Pour ne prendre que des exemples québécois, les médias de Québecor sont soutenus par l’entreprise de télécommunication Vidéotron qui génère 98 % des profits de l’empire. Transcontinental (TC Média) et Power Corporation (ce dernier ne soutient plus le journal La Presse, mais a quand même injecté 50 millions dans sa restructuration) sont des multinationales fonctionnant dans la spéculation boursière. En ce sens, au lieu d’être vu comme une mauvaise idée, le soudain intérêt de l’État pour les médias pourrait être considéré comme une occasion de réparer l’erreur historique commise par la presse au XIXe siècle : celui de quitter la politique pour embrasser les bras du capitalisme.

Tournant historique

Il est généralement admis que dans la deuxième moitié du XIXe siècle, la presse dite « d’opinion » soutenue par les partis politiques a cédé sa place à la presse dite « objective, grand public et commerciale » visant la quête de profit par la publicité. Cette transition, qui s’effectue d’abord dans les pays anglo-saxons et plus graduellement dans les pays européens comme la France, est permise par de multiples développements : le passage de la manufacture à l’industrie, la création du télégraphe et les premières théories économiques néoclassiques publicisant les notions de valeur par utilité et de libre-marché.

Le destin de la presse commerciale devient alors couplé à celui des formes institutionnelles du capitalisme. Par exemple, l’époque post-1945 qualifiée de « fordisme » stimule la consommation de masse et le développement de technologie décisive comme la télévision. C’est l’âge d’or de la presse commerciale : les médias profitent de la croissance exponentielle de la publicité grand public.

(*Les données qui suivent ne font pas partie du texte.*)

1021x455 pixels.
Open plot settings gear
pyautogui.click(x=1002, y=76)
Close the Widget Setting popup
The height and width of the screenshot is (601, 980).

Or, depuis la troisième révolution industrielle dans les années 70-80 et surtout la transition vers le capitalisme financier, le modèle entre en crise. Les revenus publicitaires ne cessent de décroître. Le développement des technologies de l’information et de la communication vient gruger la manne publicitaire des médias de masse.

Face à ce déclin des revenus, les médias choisissent de faire des coupes : moins de bureaux à l’étranger, moins d’enquêtes et, au contraire, plus de spectacles et de faits divers. 

C’est le refrain trop connu de la marchandisation de l’information. Mais il y a plus.

Choisir sa dépendance

À vrai dire, le véritable problème des médias de masse aujourd’hui n’est pas que Google et Facebook capturent 80 % des revenus publicitaires comme les observateurs le répètent si souvent. Le problème est plutôt que les médias commerciaux sont entrés dans la phase machinique et cybernétique du capitalisme financier. Les articles sont produits par des robots qui produisent des données qui produisent des robots. La Bourse réagit aux signaux émis par la Bourse elle-même (voir les travaux de Peter A. Thompson). Des médias comme Bloomberg sont l’archétype de ce modèle, alors que les articles sont produits en temps réel par des algorithmes pour venir directement alimenter la valeur des actions en Bourse.

Tandis que les journalistes politiques couvrent les moindres polémiques se déroulant dans l’enceinte des parlements nationaux, le véritable pouvoir joue ses cartes dans les assemblées d’actionnaires et dans les couloirs de la Bourse.

Mais trop sensibles aux opinions des spéculateurs, les journalistes restent à l’écart du capitalisme financier et la réalité est constamment cadrée en faveur de l’élite économique.

En ce sens, au lieu d’investir des sommes folles dans une course aux technologies les plus inutiles et dotées de capacités informationnelles quasi nulle comme la réalité virtuelle et le blockchain5, les médias devraient sans doute prendre du recul et considérer la main tendue de l’État comme une occasion historique : celle de délier ses chaînes du capitalisme financier et de repenser définitivement leur (in)dépendance.

Comme l’écrit le chercheur Robert McChesney dans son livre The Political Economy of Media, nous n’aurions jamais accepté que l’État fasse des coupes dans le journalisme international et qu’il abolisse le journalisme local pour encourager de plus en plus la couverture médiatique du monde des célébrités, des faits divers et du sport. C’est pourtant ce que les multinationales nous ont imposé. Il s’agit peut-être du grand avantage d’un univers médiatique financé par l’État : au moins, nous n’aurions pas peur de protester contre les coupes dans ce que nous jugeons le plus essentiel.